Estudantes e sindicalistas de SP protestam contra governo Tarcísio
Ato percorreu a capital paulista com críticas à gestão estadual, incluindo privatizações, despejos e falta de políticas de permanência estudantil
247 - Estudantes das universidades estaduais paulistas e representantes de sindicatos e partidos políticos realizaram, nesta quarta-feira (20), uma marcha contra o governador de São Paulo, Tarcísio de Freitas (Republicanos), na capital paulista. O ato teve início às 14h, com concentração no Largo da Batata, em Pinheiros, zona oeste da cidade, e seguiu em direção ao Palácio dos Bandeirantes, no Morumbi. As informações são do Metrópoles.
Segundo a Polícia Militar, a Avenida Brigadeiro Faria Lima, no sentido da Avenida Rebouças, foi bloqueada pelos manifestantes durante a mobilização. A manifestação reuniu estudantes da USP, Unesp e Unicamp, além de sindicalistas e integrantes de movimentos políticos. De acordo com os organizadores, o protesto reuniu cerca de 5 mil pessoas.
Entre as principais pautas do ato estão críticas ao aumento da violência policial, às privatizações da Sabesp, dos transportes e das rodovias estaduais, além de denúncias sobre despejos e falta de políticas habitacionais. Os manifestantes também incluíram na pauta o recorde de casos de feminicídio no estado e os cortes de verbas para políticas públicas voltadas às mulheres.
Mobilização estudantil
O protesto integra a mobilização estudantil da USP, iniciada em 15 de abril. A paralisação começou em apoio ao movimento dos servidores da universidade e reivindica melhores condições de permanência estudantil. Mais de 105 cursos aderiram ao movimento em diferentes unidades da USP, incluindo os campi do Butantã, da Escola de Artes, Ciências e Humanidades (EACH), do Largo São Francisco, do Quadrilátero da Saúde e unidades do interior paulista.
Entre as reivindicações apresentadas pelos estudantes estão melhorias nos restaurantes universitários, aumento do auxílio permanência para o valor equivalente a um salário mínimo paulista, garantia de espaços estudantis e oposição a processos de privatização dentro da universidade.
Os estudantes também questionam diferenças nos reajustes destinados a docentes, servidores e alunos. Uma das críticas envolve a aprovação de uma gratificação de R$ 4,5 mil para professores que desenvolverem projetos considerados estratégicos pela universidade.

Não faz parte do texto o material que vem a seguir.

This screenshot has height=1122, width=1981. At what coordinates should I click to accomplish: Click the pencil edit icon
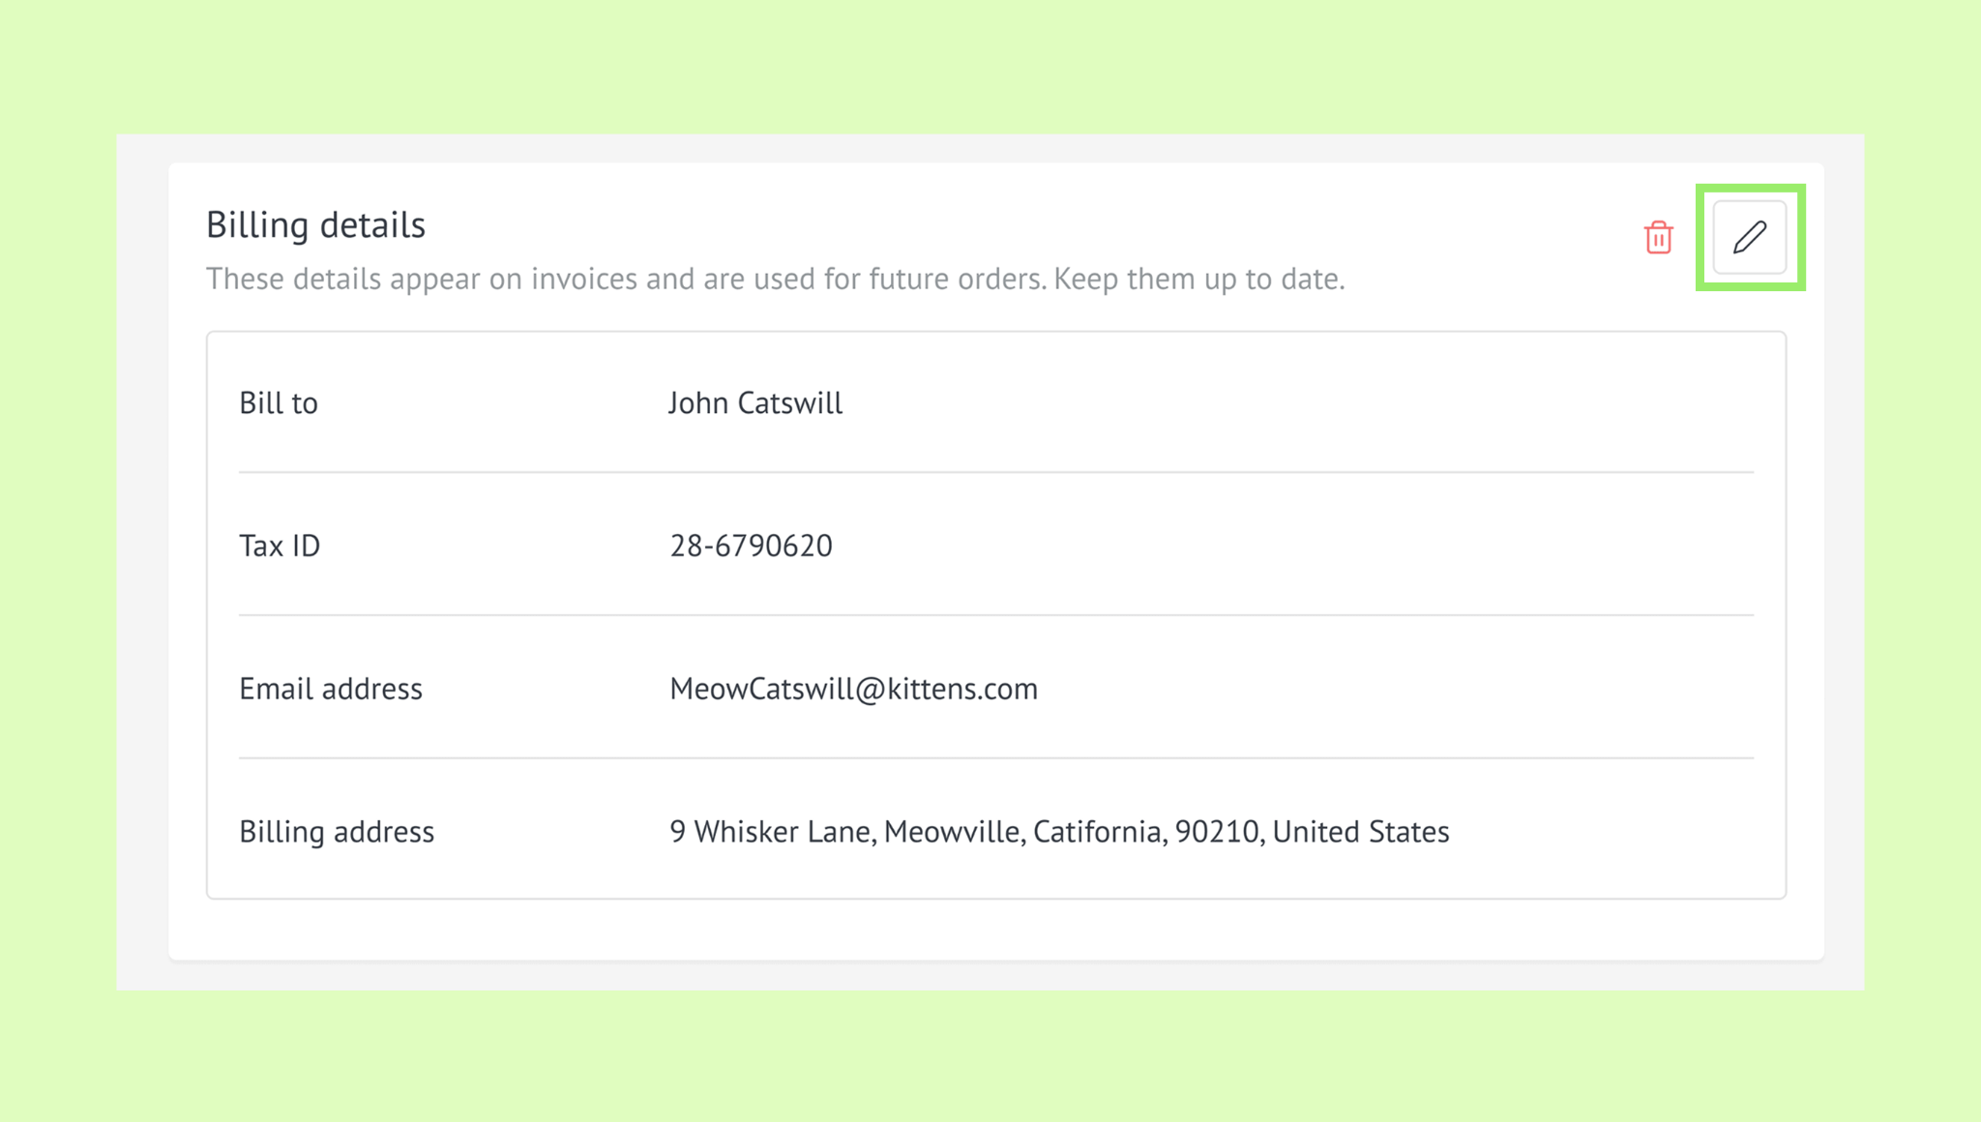pyautogui.click(x=1749, y=237)
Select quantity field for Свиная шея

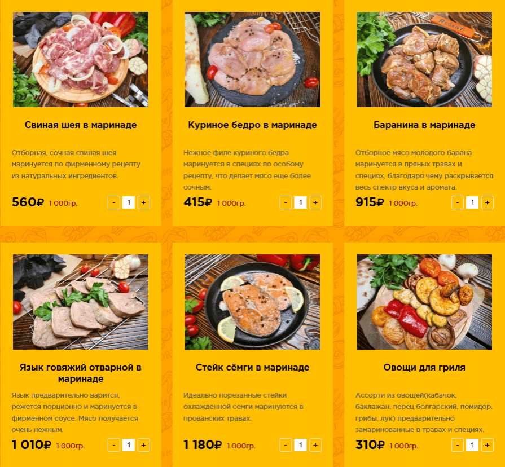[129, 202]
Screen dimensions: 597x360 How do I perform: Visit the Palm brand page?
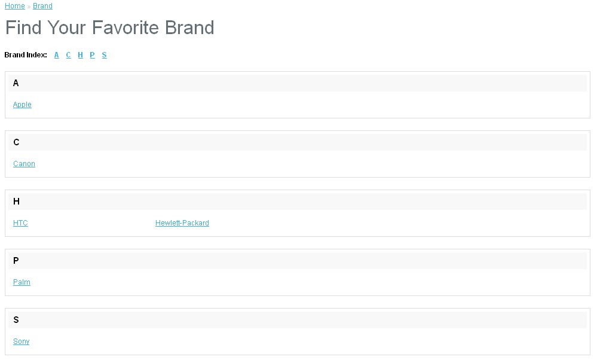[x=22, y=282]
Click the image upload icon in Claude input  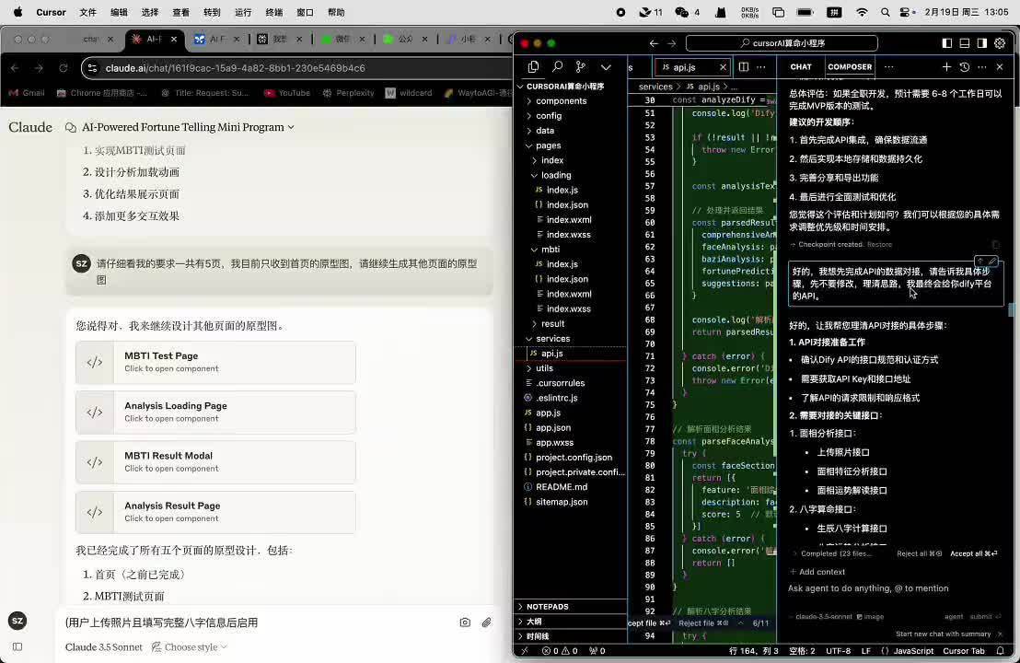(465, 622)
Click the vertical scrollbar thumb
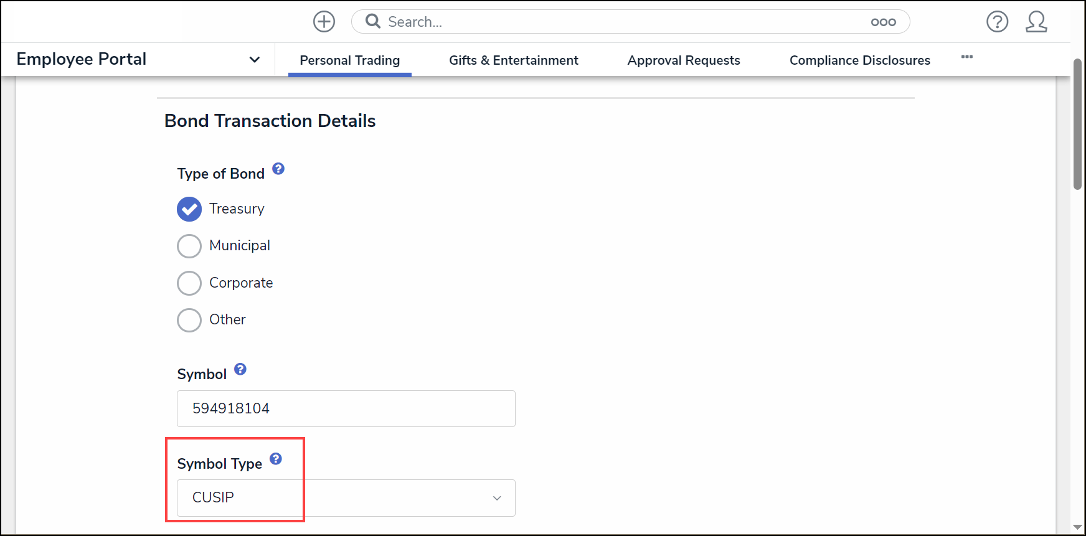This screenshot has width=1086, height=536. 1077,125
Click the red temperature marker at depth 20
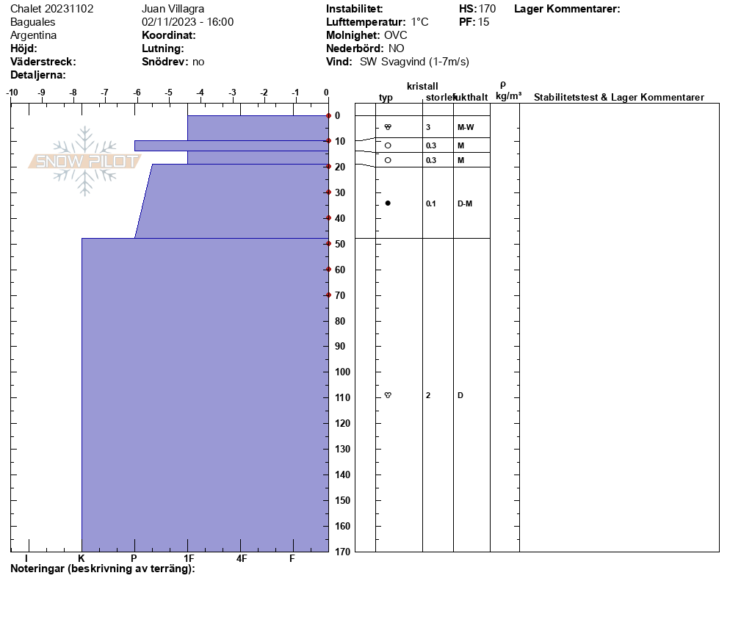This screenshot has width=730, height=617. [328, 167]
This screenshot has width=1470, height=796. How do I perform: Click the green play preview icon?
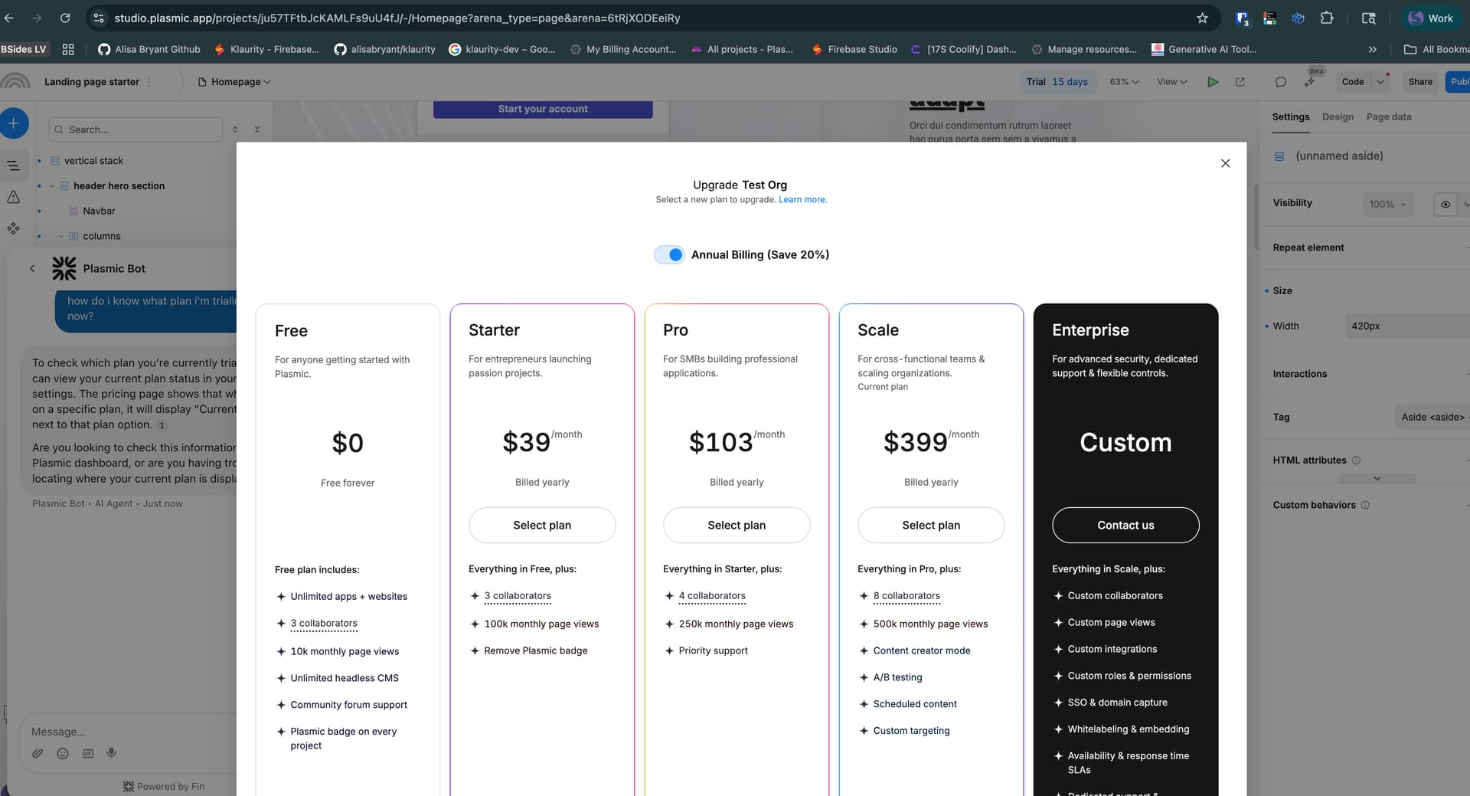click(x=1213, y=82)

Segundo informações divulgadas na mobilização, a bonificação deve custar R$ 239 milhões anuais ao orçamento da USP e beneficiará apenas docentes, enquanto estudantes e funcionários reivindicam melhorias nas condições de permanência e trabalho.
Declarações de Tarcísio
No dia 5 de maio, Tarcísio de Freitas criticou a mobilização dos estudantes da USP e afirmou que a paralisação "não entra na minha cabeça". Segundo o governador, o movimento possui "cunho político" e representa uma "perda de oportunidade" para os alunos.
"Eu sei que um dia eu vou estar no mercado de trabalho e o mercado vai cobrar. Então, eu quero o máximo de ferramenta. Para mim, não entra na minha cabeça a greve dos estudantes", declarou o governador durante agenda no Palácio dos Bandeirantes.
Na ocasião, Tarcísio também afirmou que as universidades possuem autonomia para administrar os próprios recursos financeiros. "Tem uma questão da autonomia universitária. Então, a gente não entra nas questões de gestão. A universidade tem autonomia para fazer a distribuição e a alocação de recursos. Seu orçamento tem sido assim ao longo do tempo e eu acredito que esse é o modelo que funciona", disse.
Protestos recentes
No dia 13 de maio, estudantes das três universidades estaduais paulistas já haviam realizado outro protesto na Avenida Paulista. Segundo os organizadores, cerca de 2 mil pessoas participaram da mobilização. O ato contou com a presença da deputada federal Sâmia Bomfim e dos deputados estaduais Eduardo Suplicy, Guilherme Cortez, Paula Nunes e Ediane Maria.
Os manifestantes cobraram respostas da Reitoria da USP sobre auxílio permanência estudantil, condições dos restaurantes universitários e criticaram a ofensiva de desocupação realizada pela Polícia Militar na madrugada do dia 10 de maio.